아래 기록 전체를 한 줄당 문자열 하나로 된 JSON 목록으로 바꾸세요. 빈 줄은 빼고, 그림은 결과에 넣지 마세요.
:::
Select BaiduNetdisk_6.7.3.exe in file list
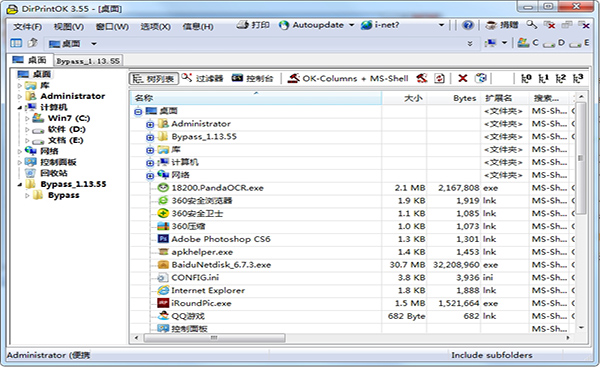[221, 265]
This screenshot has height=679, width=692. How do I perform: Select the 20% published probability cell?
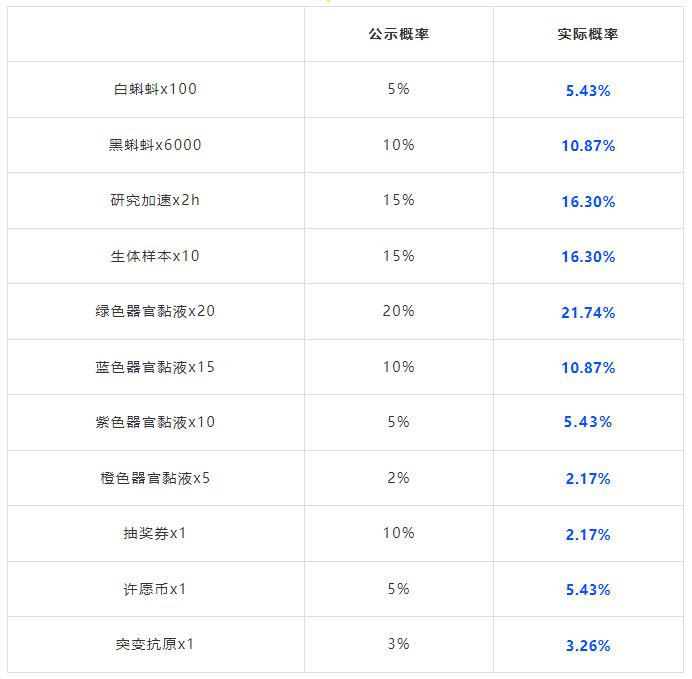(x=398, y=311)
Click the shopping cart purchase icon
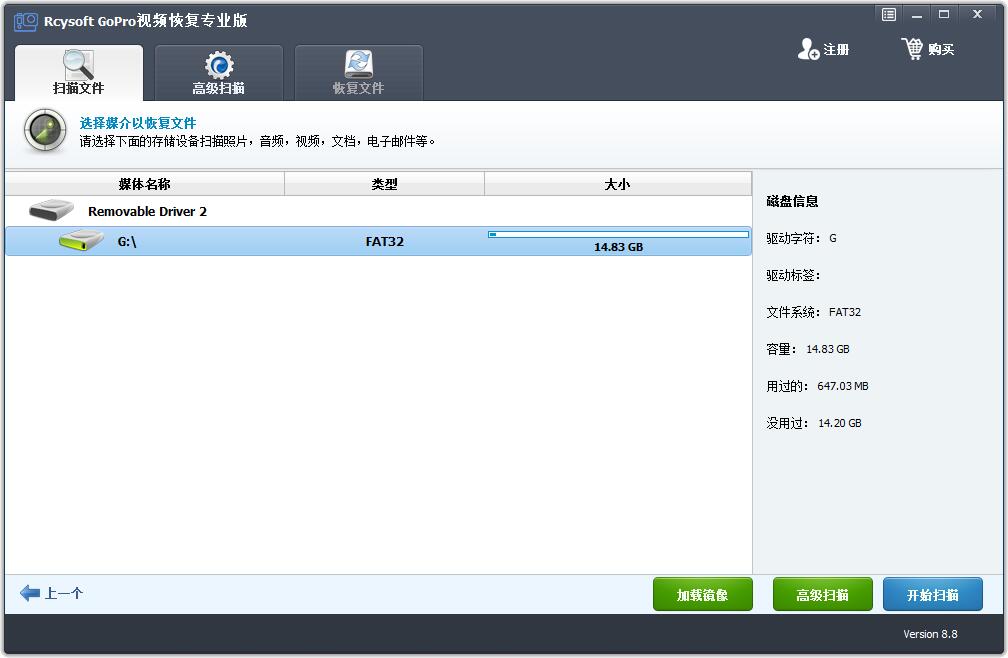The height and width of the screenshot is (658, 1008). tap(912, 49)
:::
▶ 결과
[
  "Select BaiduNetdisk_6.7.3.exe in file list",
  "[221, 265]",
  "This screenshot has height=679, width=692. How do I perform: Select the 20% published probability cell?",
  "(x=398, y=311)",
  "Click the shopping cart purchase icon",
  "The height and width of the screenshot is (658, 1008). tap(912, 49)"
]